* [Exercise instructions] Please reproduce the entries below exactly, starting at the first line and ending with the line that holds "The height and width of the screenshot is (601, 874).".
Task inputs below:
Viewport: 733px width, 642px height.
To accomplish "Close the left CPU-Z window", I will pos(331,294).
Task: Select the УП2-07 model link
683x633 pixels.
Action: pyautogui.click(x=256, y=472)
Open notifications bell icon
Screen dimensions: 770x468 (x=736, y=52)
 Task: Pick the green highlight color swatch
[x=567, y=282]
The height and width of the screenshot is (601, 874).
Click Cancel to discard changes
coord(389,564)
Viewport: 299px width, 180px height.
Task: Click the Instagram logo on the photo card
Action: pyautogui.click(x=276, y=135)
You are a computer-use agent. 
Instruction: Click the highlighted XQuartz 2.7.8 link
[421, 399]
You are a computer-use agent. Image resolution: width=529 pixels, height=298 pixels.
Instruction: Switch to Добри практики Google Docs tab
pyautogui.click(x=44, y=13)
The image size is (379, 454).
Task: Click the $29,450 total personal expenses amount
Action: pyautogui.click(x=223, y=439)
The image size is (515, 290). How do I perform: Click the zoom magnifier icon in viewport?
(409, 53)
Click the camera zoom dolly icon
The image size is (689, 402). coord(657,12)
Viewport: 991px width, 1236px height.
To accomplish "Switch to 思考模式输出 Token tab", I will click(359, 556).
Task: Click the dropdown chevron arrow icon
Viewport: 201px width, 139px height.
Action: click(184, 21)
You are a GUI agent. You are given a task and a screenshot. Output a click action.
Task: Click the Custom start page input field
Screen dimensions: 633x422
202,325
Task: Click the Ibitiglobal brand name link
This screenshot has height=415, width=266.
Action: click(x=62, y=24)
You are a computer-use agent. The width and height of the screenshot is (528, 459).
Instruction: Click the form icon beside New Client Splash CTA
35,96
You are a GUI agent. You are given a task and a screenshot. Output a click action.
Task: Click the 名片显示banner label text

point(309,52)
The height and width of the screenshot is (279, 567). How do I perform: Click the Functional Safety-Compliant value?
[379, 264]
End of Task inputs.
* [Answer to this task]
Viewport: 733px width, 642px height.
To accomplish "Close the left CPU-Z window", I will pos(331,294).
Task: Select the УП2-07 model link
683x633 pixels.
Action: pyautogui.click(x=256, y=472)
Open notifications bell icon
Screen dimensions: 770x468 (x=736, y=52)
 Task: Pick the green highlight color swatch
[x=567, y=282]
The height and width of the screenshot is (601, 874).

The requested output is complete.